Exercise description —
In the text below on drug carrier nanoparticles in chronic rhinosinusitis mucus, what average pore size is estimated for fresh CRSM?

Text block —
═══

Drug carrier nanoparticles that penetrate human chronic rhinosinusitis mucus

Abstract

No effective therapies currently exist for chronic rhinosinusitis (CRS), a persistent inflammatory condition characterized by the accumulation of highly viscoelastic mucus (CRSM) in the sinuses. Nanoparticle therapeutics offer promise for localized therapies for CRS, but must penetrate CRSM in order to avoid washout during sinus cleansing and to reach underlying epithelial cells. Prior research has not established whether nanoparticles can penetrate the tenacious CRSM barrier, or instead become trapped. Here, we first measured the diffusion rates of polystyrene nanoparticles and the same nanoparticles modified with muco-inert polyethylene glycol (PEG) coatings in fresh, minimally perturbed CRSM collected during endoscopic sinus surgery from CRS patients with and without nasal polyp. We found that uncoated polystyrene particles, previously shown to be mucoadhesive in a number of human mucus secretions, were immobilized in all CRSM samples tested. In contrast, densely PEGylated particles as large as 200 nm were able to readily penetrate all CRSM samples from patients with CRS alone, and nearly half of CRSM samples from patients with nasal polyp. Based on the mobility of different sized PEGylated particles, we estimated the average pore size of fresh CRSM to be at least 150 ± 50 nm. Guided by these studies, we formulated mucus-penetrating particles composed of poly(lactide-co-glycolide) (PLGA) and Pluronics, two materials with a long history of safety and use in humans. We showed that these biodegradable particles are capable of rapidly penetrating CRSM at average speeds up to only 20-fold slower than their theoretical speeds in water. Our findings strongly support the development of mucus-penetrating nanomedicines for the treatment of CRS.

Figure 1

Transport of different sized uncoated (PS-COOH) and minimally mucoadhesive PEG-coated (PS-PEG) latex particles in fresh, undiluted human chronic sinusitis mucus (CRSM). Representative trajectories of (A) 200 nm PS-COOH, and (B) 100 nm, (C) 200 nm and (D) 500 nm PS-PEG in CRSM from 20 s movies. The particle traces reflect effective diffusivities within one s.e.m. of the ensemble mean at a time scale of 1 s. (E) Ensemble-averaged geometric mean square displacements (<MSD>) as a function of time scale. Data represent four independent experiments, with n > 100 particles per experiment.

Figure 2

Distributions of the logarithms of individual particle effective diffusivities (Deff) at a time scale of 1 s for (A) 100 nm PS-PEG, (B) 200 nm PS-PEG, (C) 500 nm PS-PEG and (D) 200 nm PS-COOH particles.

Figure 3

Distribution of effective pore sizes in human chronic sinusitis mucus estimated by obstruction scaling model, with average pore size ~150 ± 50 nm.

Figure 4

Transport of biodegradable polymeric nanoparticles composed of poly(lactide-co-glycolide (PLGA) in CRSM. Representative trajectories of (A) uncoated (PLGA) and (B) Pluronic F127-coated (PLGA/F127) PLGA particles in CRSM traced over 20 s. The particle traces reflect effective diffusivities within one s.e.m. of the ensemble mean. (C) Ensemble-averaged geometric mean square displacements (<MSD>) as a function of time scale. Data represent three independent experiments with n > 150 particles per experiment. (D) Distributions of the logarithms of individual particle effective diffusivities (Deff) at a time scale of 1 s. (E) Fractions of PLGA and PLGA/F127 undergoing diffusive motion in CRSM. Bars represent standard errors. * denotes statistical significance (p<0.05).

Figure 5

Ensemble-averaged geometric mean square displacements () at a time scale of 1 s for 200 nm PS-PEG (cross mark x) and ~200 nm PLGA/F127 (closed circle •) particles for (A) each individual CRSM sample tested, and (B) CRSM samples grouped by whether the patient has nasal polyps (+NP) or not (−NP).

═══

Record excerpts —
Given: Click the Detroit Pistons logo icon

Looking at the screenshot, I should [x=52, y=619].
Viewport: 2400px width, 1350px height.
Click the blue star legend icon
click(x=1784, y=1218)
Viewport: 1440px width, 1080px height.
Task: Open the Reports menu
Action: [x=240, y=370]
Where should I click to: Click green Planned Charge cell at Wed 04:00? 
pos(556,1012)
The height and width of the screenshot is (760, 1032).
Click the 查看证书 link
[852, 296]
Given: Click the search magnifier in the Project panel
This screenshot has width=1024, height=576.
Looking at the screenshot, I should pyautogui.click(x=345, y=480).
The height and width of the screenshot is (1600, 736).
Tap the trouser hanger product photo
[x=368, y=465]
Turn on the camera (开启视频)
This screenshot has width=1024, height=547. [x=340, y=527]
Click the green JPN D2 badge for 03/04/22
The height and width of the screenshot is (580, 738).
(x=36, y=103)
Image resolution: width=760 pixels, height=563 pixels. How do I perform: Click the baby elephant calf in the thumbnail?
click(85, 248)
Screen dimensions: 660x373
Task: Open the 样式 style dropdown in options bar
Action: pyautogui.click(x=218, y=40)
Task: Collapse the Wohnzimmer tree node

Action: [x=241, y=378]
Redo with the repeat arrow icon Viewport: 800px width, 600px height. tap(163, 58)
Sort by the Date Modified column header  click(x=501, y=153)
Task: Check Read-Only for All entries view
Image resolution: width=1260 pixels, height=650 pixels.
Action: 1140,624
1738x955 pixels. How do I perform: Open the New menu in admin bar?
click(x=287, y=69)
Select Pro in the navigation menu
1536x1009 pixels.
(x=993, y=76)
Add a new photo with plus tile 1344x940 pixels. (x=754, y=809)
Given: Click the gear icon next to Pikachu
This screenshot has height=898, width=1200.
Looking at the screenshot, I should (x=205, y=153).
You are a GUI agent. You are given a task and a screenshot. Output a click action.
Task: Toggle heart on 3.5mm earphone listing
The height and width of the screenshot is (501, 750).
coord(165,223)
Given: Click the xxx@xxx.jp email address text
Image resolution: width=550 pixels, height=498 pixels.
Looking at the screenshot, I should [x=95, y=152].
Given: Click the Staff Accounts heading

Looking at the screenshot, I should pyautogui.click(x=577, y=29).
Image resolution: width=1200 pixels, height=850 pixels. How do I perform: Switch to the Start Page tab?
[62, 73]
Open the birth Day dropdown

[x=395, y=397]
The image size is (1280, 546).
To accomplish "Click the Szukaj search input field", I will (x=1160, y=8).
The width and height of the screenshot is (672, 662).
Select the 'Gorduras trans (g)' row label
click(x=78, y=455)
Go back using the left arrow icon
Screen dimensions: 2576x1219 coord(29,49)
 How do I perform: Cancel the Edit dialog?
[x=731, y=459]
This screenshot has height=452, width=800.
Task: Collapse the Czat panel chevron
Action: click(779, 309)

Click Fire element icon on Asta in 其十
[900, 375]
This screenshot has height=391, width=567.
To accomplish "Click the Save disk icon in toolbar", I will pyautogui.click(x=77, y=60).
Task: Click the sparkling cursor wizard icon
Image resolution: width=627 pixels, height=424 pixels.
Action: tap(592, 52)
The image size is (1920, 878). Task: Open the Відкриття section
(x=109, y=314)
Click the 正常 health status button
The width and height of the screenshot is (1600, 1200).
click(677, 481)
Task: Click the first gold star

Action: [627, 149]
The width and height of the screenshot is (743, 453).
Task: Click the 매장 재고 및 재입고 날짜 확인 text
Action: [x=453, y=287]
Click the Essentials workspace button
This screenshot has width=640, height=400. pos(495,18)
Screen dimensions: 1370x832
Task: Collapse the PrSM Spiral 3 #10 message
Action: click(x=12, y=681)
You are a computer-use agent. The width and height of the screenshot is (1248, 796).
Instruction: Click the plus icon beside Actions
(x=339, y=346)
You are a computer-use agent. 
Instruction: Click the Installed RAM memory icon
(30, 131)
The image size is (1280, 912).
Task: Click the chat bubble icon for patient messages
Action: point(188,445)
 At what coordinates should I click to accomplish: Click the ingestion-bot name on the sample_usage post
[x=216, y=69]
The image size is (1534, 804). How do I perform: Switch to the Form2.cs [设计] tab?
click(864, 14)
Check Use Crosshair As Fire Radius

═══

Answer below —
At least 150 ± 50 nm.